**Assignment**
Your answer should be the line that contains "Task: Toggle tab tiling in status bar" and each line after it, restated word for word through the final line of the entries.

Excerpts from a dataset:
..........
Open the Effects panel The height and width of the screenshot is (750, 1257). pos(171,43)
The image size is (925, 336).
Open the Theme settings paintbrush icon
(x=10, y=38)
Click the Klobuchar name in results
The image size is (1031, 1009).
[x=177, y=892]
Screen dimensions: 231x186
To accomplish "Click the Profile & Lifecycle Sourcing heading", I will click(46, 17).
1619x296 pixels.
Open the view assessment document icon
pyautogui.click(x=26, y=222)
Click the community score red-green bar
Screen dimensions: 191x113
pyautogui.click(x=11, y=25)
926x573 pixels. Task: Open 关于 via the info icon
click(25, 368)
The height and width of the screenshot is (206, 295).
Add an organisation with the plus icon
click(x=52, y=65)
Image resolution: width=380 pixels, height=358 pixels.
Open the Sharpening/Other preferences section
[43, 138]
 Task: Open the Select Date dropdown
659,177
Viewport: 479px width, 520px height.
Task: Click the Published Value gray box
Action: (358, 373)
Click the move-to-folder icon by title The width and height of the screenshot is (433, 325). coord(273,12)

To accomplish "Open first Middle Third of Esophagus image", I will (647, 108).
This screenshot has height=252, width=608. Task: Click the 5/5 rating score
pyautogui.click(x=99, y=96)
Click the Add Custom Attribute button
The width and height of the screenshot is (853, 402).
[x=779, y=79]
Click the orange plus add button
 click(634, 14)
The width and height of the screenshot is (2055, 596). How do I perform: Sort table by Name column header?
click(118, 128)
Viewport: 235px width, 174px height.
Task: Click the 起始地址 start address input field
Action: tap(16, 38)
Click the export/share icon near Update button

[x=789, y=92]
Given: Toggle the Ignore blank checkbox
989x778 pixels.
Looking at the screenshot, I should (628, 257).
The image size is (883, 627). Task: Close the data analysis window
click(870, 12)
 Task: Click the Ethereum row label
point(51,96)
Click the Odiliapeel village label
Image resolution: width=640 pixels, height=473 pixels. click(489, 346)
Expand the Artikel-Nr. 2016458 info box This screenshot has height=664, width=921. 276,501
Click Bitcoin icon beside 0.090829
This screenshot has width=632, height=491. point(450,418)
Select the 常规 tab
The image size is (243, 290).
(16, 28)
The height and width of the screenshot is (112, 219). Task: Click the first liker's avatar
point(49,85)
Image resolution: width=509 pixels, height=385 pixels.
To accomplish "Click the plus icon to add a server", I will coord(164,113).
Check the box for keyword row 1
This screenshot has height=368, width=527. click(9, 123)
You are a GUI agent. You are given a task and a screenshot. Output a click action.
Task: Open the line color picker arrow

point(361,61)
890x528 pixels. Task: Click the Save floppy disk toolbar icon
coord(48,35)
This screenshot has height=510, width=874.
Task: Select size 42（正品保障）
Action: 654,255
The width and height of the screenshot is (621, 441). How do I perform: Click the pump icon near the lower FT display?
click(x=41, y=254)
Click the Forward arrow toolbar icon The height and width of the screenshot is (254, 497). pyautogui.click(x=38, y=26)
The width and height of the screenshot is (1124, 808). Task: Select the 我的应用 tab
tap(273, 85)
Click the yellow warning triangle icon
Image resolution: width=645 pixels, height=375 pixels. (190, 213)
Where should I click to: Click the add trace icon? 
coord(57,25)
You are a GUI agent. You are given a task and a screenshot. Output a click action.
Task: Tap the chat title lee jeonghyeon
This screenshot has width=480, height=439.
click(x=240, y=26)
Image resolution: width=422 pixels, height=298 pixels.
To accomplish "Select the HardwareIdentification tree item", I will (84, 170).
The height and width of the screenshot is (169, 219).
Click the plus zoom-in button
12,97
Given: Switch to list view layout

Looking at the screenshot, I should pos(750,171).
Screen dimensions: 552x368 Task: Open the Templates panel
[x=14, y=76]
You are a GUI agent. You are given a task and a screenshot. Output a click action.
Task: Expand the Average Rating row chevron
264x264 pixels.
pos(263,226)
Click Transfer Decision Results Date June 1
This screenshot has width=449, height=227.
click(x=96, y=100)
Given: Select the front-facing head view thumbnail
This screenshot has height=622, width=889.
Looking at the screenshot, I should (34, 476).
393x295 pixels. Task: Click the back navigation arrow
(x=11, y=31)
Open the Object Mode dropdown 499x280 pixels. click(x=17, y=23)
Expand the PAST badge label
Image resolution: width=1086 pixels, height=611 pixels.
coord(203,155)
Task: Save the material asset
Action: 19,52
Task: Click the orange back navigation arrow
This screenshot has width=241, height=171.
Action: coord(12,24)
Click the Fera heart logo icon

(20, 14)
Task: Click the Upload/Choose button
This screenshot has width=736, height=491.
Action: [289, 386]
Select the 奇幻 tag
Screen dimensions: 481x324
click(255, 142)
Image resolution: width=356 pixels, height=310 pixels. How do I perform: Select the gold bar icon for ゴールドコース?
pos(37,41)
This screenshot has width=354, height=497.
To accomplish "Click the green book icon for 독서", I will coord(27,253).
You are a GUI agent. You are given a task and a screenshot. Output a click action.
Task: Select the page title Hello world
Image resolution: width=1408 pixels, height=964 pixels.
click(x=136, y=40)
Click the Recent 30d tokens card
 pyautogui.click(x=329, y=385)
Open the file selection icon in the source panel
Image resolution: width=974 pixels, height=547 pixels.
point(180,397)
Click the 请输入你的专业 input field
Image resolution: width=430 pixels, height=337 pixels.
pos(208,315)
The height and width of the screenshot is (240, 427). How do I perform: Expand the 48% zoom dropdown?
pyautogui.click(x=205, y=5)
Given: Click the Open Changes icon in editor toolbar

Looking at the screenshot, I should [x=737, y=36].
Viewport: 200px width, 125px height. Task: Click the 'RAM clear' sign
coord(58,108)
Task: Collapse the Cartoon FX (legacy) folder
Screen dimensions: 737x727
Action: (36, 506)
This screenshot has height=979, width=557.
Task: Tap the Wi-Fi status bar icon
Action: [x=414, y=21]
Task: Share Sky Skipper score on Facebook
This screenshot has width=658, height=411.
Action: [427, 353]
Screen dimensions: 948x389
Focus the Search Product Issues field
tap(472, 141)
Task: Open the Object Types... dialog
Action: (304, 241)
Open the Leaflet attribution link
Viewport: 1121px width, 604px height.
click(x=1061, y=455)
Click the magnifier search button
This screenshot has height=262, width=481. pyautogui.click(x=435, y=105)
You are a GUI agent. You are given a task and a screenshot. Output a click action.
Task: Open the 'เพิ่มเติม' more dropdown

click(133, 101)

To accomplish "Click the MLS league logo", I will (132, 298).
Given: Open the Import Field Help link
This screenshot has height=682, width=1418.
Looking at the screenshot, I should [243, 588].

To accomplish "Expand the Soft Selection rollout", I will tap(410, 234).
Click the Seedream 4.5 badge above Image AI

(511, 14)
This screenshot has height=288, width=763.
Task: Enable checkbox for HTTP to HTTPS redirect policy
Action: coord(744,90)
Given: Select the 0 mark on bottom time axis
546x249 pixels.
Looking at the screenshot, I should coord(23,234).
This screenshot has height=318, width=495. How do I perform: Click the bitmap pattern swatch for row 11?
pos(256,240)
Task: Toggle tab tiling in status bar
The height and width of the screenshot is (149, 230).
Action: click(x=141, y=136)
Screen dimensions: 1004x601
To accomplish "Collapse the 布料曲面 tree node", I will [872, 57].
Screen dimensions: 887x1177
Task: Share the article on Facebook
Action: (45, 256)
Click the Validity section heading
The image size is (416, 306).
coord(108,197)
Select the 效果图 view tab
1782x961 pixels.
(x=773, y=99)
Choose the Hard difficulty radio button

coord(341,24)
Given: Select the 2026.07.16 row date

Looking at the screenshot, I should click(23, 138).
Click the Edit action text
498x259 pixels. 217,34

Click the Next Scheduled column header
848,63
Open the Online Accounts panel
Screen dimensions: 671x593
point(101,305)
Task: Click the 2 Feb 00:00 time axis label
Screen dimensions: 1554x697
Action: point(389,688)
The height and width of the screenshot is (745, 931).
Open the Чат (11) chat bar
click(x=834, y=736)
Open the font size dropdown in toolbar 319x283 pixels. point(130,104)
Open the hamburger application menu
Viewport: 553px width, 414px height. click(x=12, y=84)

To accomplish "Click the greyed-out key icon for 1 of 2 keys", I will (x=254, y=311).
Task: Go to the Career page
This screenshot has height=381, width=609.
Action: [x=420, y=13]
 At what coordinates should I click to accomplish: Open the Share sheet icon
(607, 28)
..........
**Task solution**
Task: Toggle tab tiling in status bar
The height and width of the screenshot is (149, 230).
Action: click(x=141, y=136)
Screen dimensions: 1004x601
To accomplish "Collapse the 布料曲面 tree node", I will [872, 57].
Screen dimensions: 887x1177
Task: Share the article on Facebook
Action: (45, 256)
Click the Validity section heading
The image size is (416, 306).
coord(108,197)
Select the 效果图 view tab
1782x961 pixels.
(x=773, y=99)
Choose the Hard difficulty radio button

coord(341,24)
Given: Select the 2026.07.16 row date

Looking at the screenshot, I should click(23, 138).
Click the Edit action text
498x259 pixels. 217,34

Click the Next Scheduled column header
848,63
Open the Online Accounts panel
Screen dimensions: 671x593
point(101,305)
Task: Click the 2 Feb 00:00 time axis label
Screen dimensions: 1554x697
Action: point(389,688)
The height and width of the screenshot is (745, 931).
Open the Чат (11) chat bar
click(x=834, y=736)
Open the font size dropdown in toolbar 319x283 pixels. point(130,104)
Open the hamburger application menu
Viewport: 553px width, 414px height. click(x=12, y=84)

To accomplish "Click the greyed-out key icon for 1 of 2 keys", I will (x=254, y=311).
Task: Go to the Career page
This screenshot has height=381, width=609.
Action: [x=420, y=13]
 At what coordinates should I click to accomplish: Open the Share sheet icon
(607, 28)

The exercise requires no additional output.